[Trecho selecionado]
==============================
Título: Combate à pobreza exige mudanças em gastos sociais
Autor: Adriana Carranca
Fonte: O Estado de São Paulo, 19/03/2006, Nacional, p. A15

Para especialista do Banco Mundial, Previdência atual gera desigualdade

A economista americana Kathy Lindert é uma das principais especialistas do Banco Mundial para programas de transferência de renda, com os quais trabalha há 15 anos. Sob seu comando desde 2003, a área de projetos de proteção social do banco autorizou, no mesmo ano, um empréstimo de US$ 572,2 milhões para o governo Lula investir em seu principal programa de redução de pobreza e desigualdade, o Bolsa Família. Em 2007, novo empréstimo deve ser autorizado para o mesmo fim. "Os programas de transferência de renda são estratégicos para apoiar a política econômica de crescimento estável", diz Kathy, que prepara uma avaliação do Bolsa Família para depois das eleições. "Não entramos em política."

Apesar de seu entusiasmo pelo tema, Kathy diz que o Bolsa Família não é suficiente para acabar com problemas tão profundos como a pobreza e a desigualdade - que, no caso brasileiro, é das maiores do mundo. Um bom começo seria a reforma dos gastos sociais, que hoje beneficiam mais os ricos e o mercado formal. "A reforma da previdência é a prioridade número um do Brasil. Em 2005, enquanto o Bolsa Família tomou 0,36% do PIB para beneficiar os mais pobres, o governo gastou 3,7% (também do PIB) com o déficit de 40% do orçamento da Previdência, que beneficia os mais ricos", diz. "Ou seja, destina o dinheiro dos impostos a quem não precisa. É um Robin Hood às avessas."

"Enquanto mudanças estruturais são necessárias, no entanto, não se pode esperar durante gerações para atender aos pobres", diz. Nesse sentido, considera que o Bolsa Família é importante na melhoria imediata das condições de vida da família, mas deve ser complementar a investimentos na qualidade da educação e da saúde para que as condicionalidades de freqüência à escola e clínicas ajudem de fato a quebrar o ciclo de pobreza.
==============================
[Registros armazenados]

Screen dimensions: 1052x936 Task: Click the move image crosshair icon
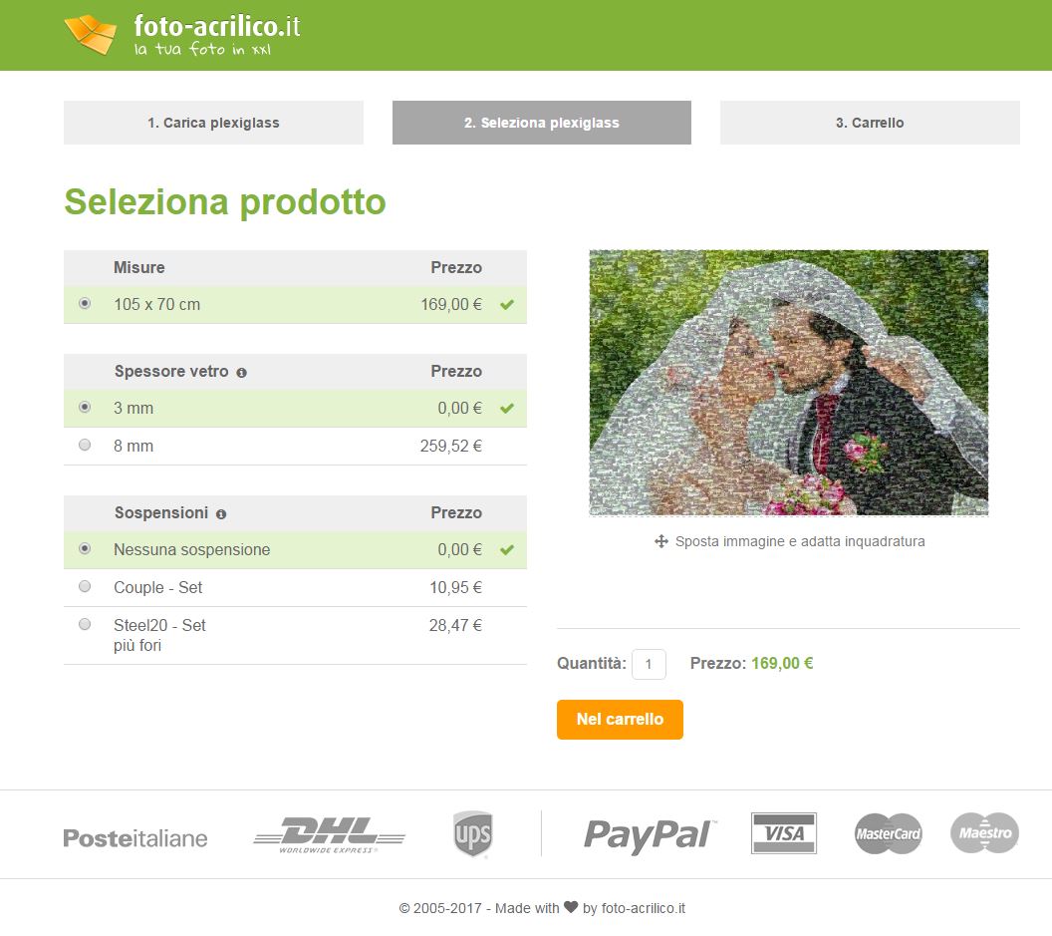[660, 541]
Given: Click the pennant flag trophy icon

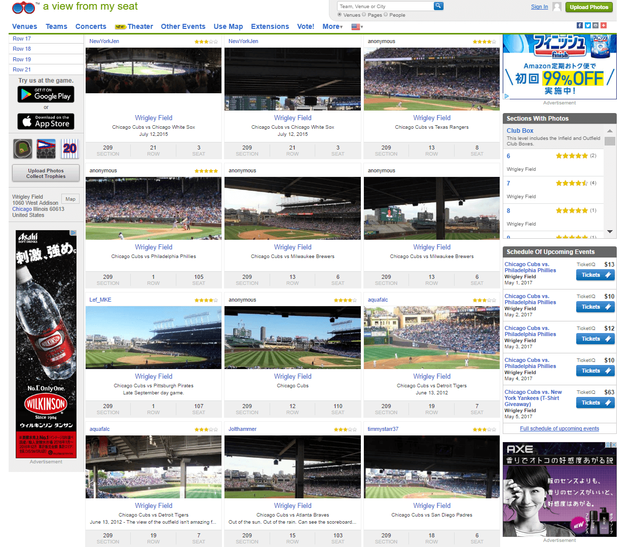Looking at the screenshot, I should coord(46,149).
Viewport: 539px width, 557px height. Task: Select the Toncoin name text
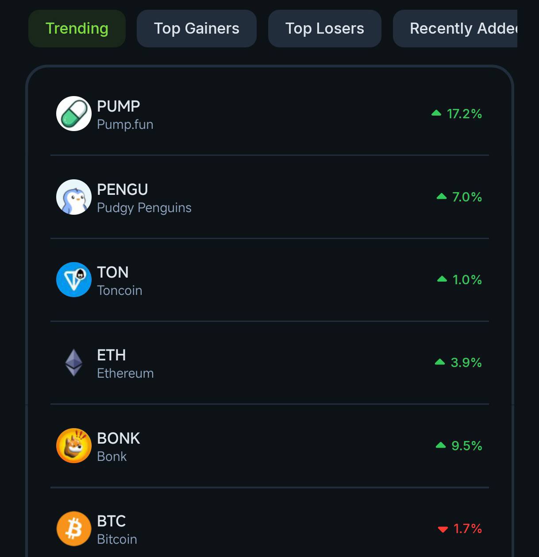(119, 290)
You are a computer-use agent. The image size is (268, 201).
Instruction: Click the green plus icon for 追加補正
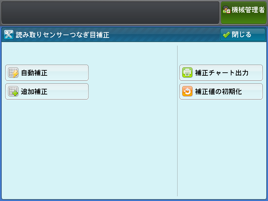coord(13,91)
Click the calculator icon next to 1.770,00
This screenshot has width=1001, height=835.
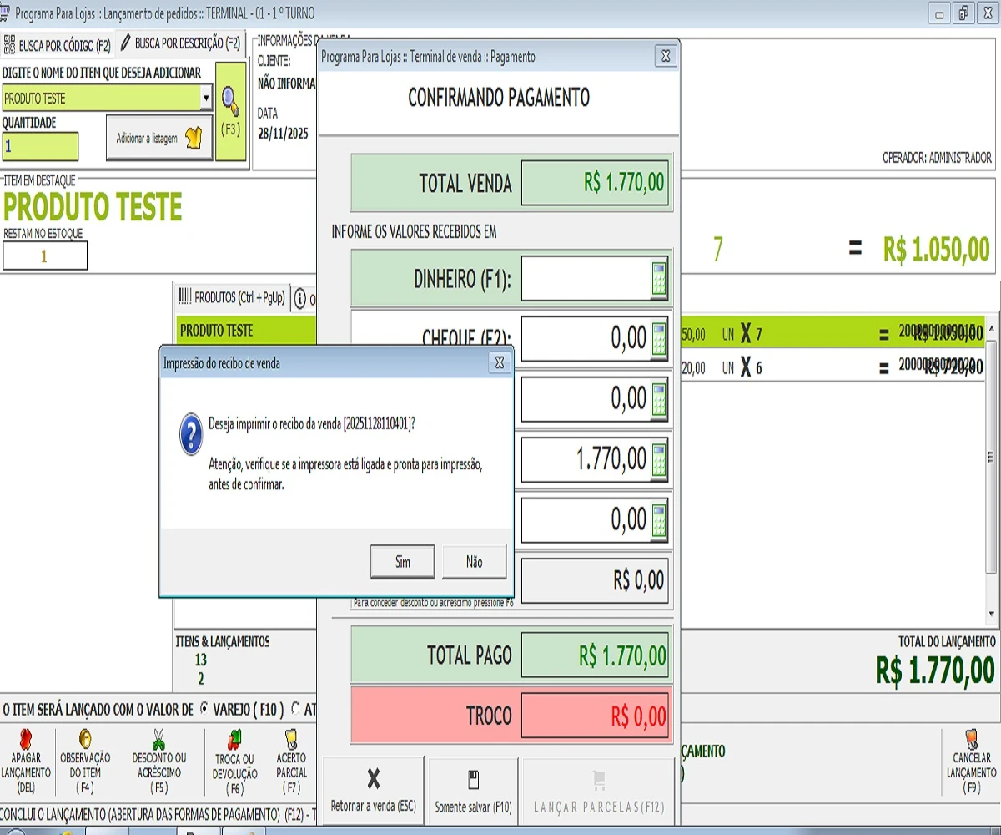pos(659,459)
==============================
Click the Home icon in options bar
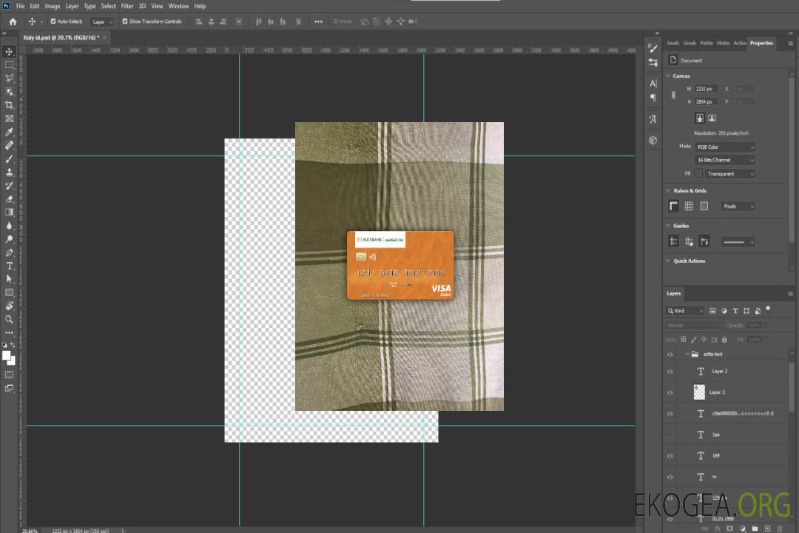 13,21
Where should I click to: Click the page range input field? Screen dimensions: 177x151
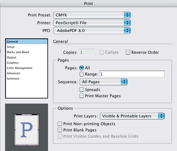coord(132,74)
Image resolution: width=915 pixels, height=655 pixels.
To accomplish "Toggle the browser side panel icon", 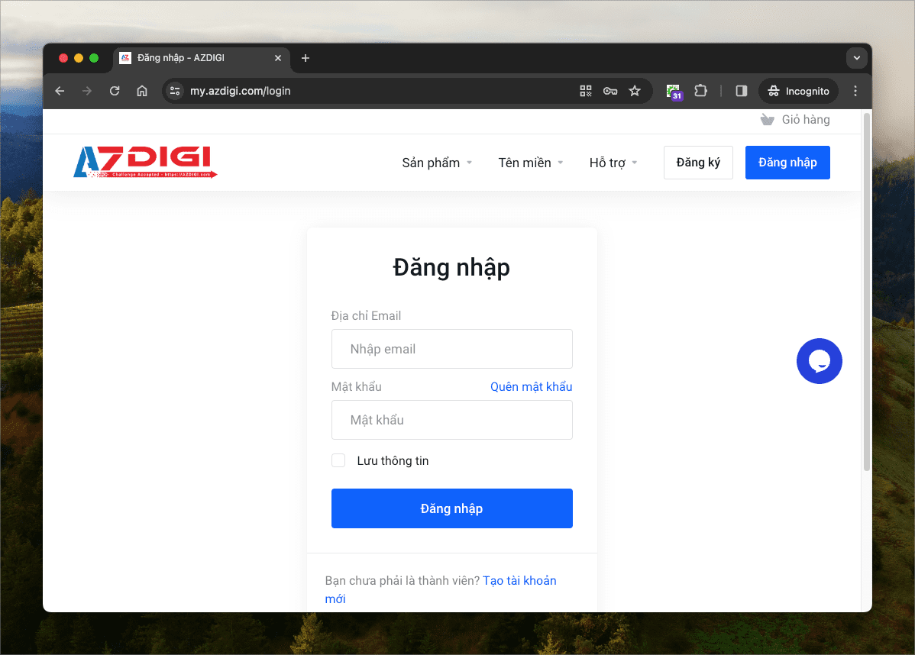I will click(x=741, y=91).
==============================
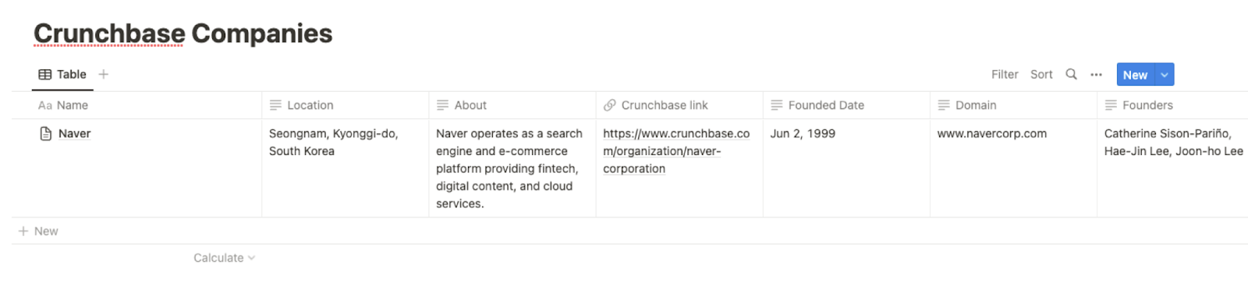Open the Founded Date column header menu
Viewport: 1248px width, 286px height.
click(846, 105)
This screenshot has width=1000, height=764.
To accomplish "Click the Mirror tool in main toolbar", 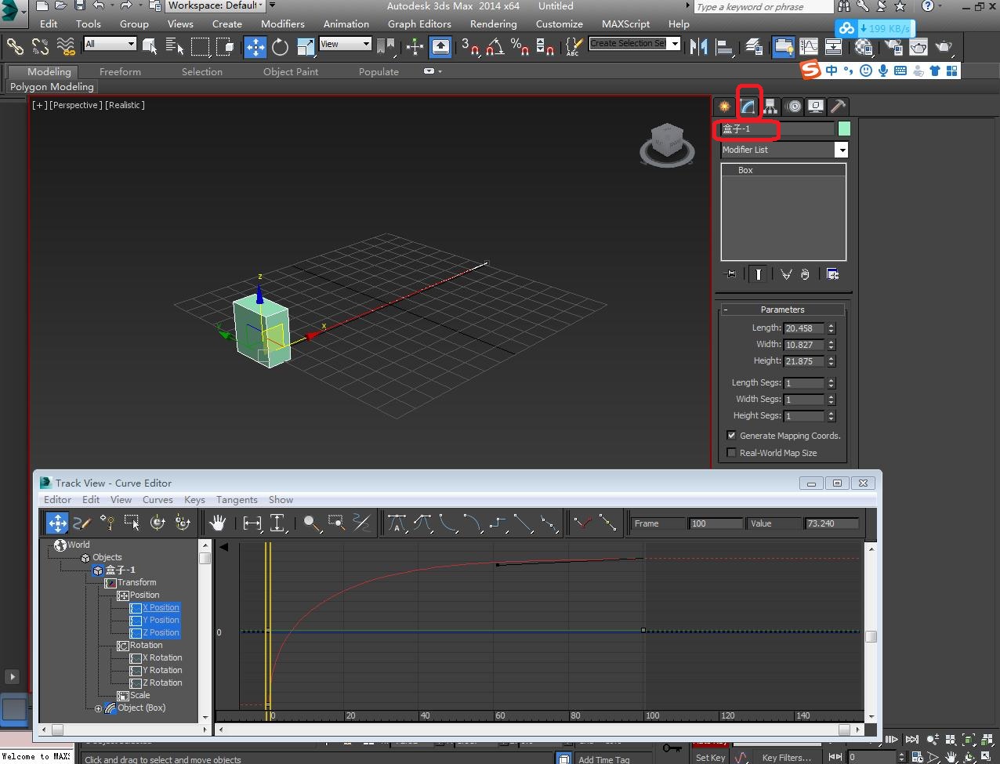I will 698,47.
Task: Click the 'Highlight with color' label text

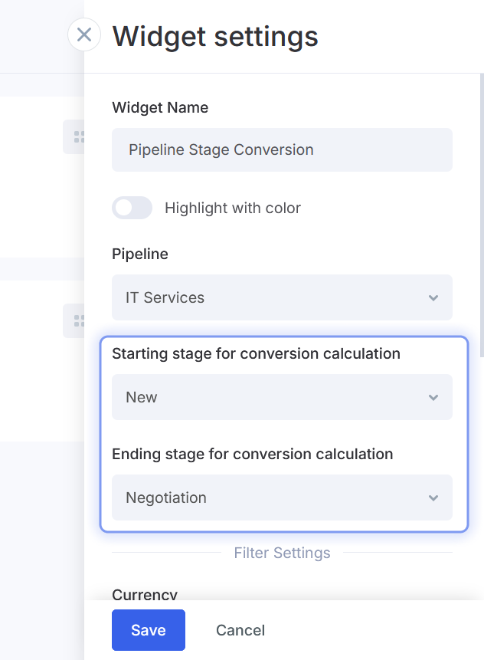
==============================
[Enunciado] Segundo o trecho selecionado, que parcela do PIB o Bolsa Família tomou em 2005?

[Resolução] 0,36% do PIB.